**PROBLEM TO SOLVE**
Locate each line in the listing below that contains the word "screenshot" and copy every such line.

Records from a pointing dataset
-=-=-

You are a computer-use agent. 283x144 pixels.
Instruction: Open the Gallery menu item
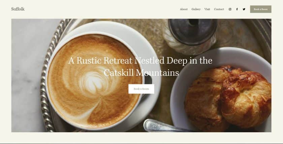[196, 9]
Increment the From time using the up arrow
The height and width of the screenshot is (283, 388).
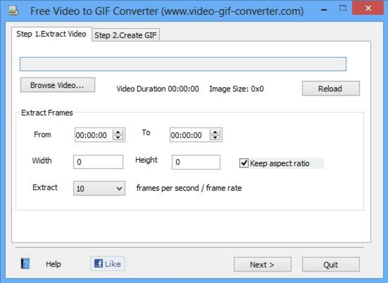(x=118, y=132)
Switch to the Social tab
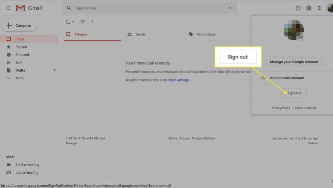Image resolution: width=333 pixels, height=188 pixels. [x=140, y=34]

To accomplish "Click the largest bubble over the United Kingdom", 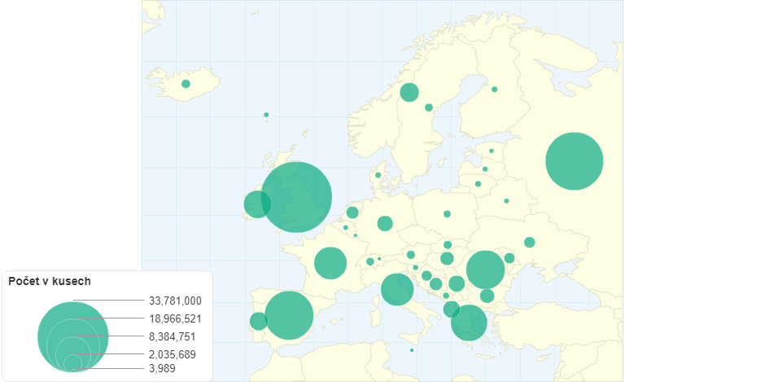I will point(296,197).
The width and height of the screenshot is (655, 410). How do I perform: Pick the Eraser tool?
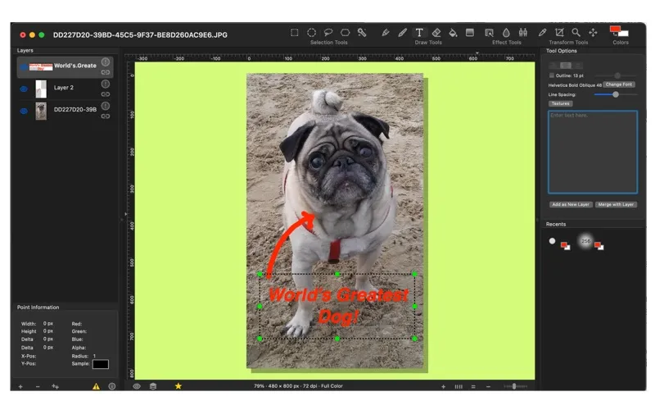click(436, 33)
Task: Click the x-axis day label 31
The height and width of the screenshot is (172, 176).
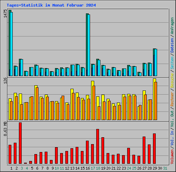Action: pos(165,168)

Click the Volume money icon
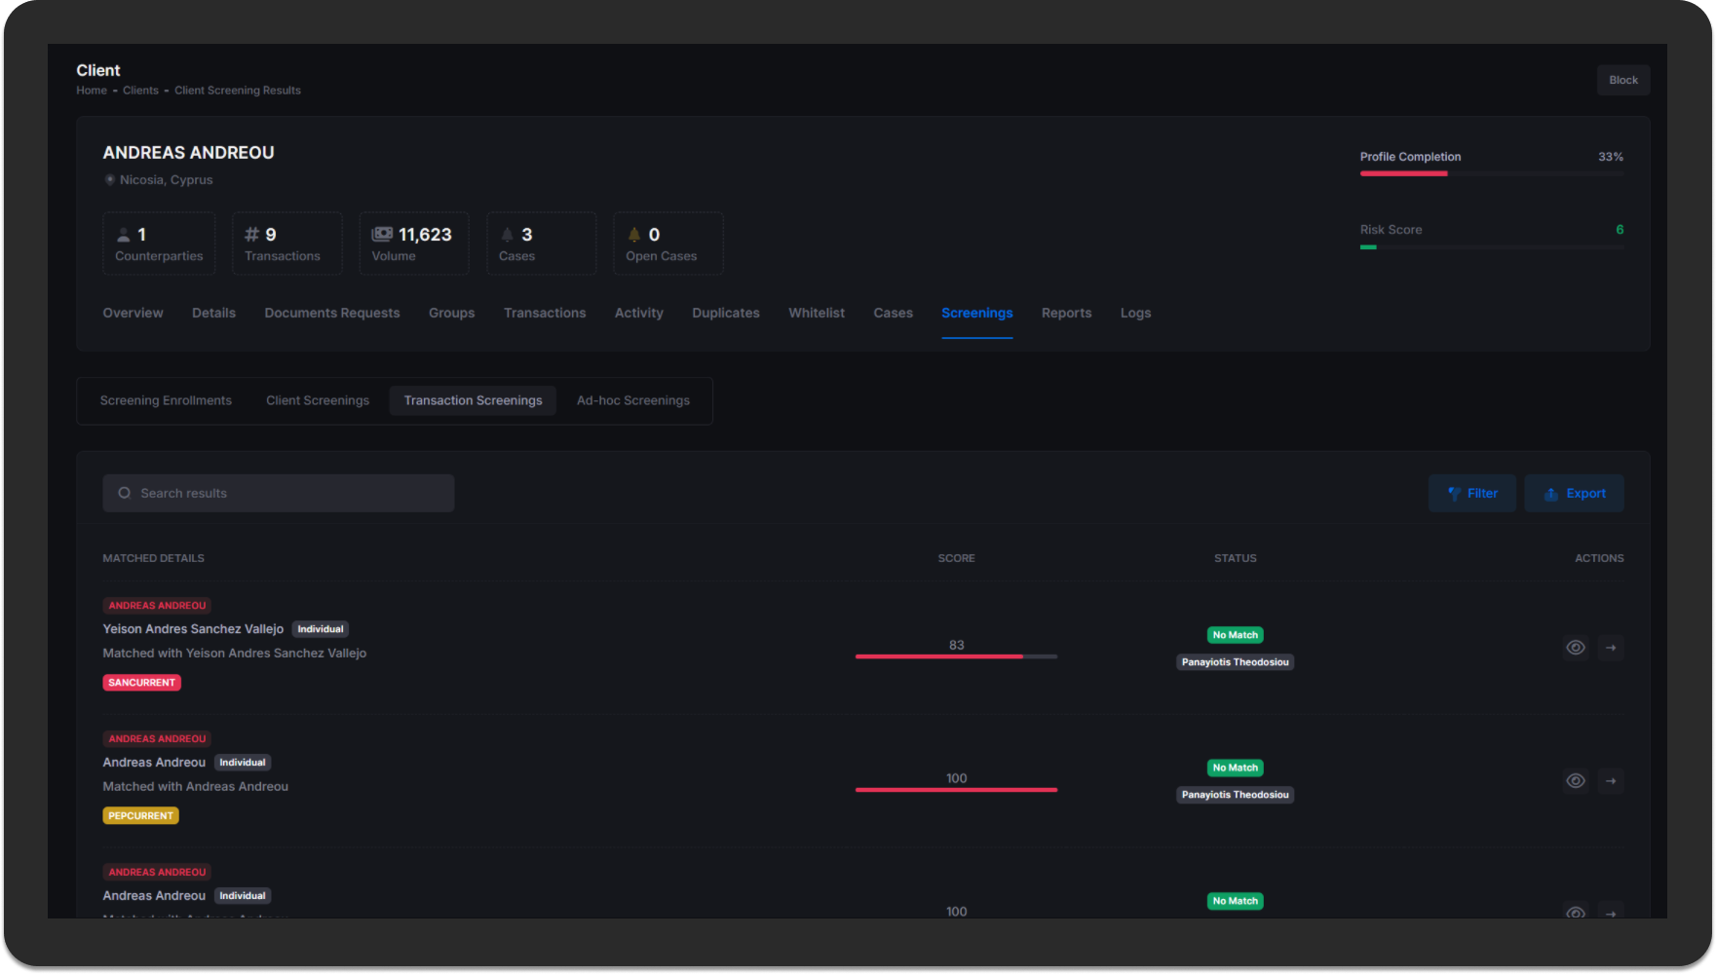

-=-=-

**FULL OUTPUT**
The height and width of the screenshot is (283, 388).
The width and height of the screenshot is (655, 410). How do I perform: Pick the Eraser tool?
The height and width of the screenshot is (172, 176).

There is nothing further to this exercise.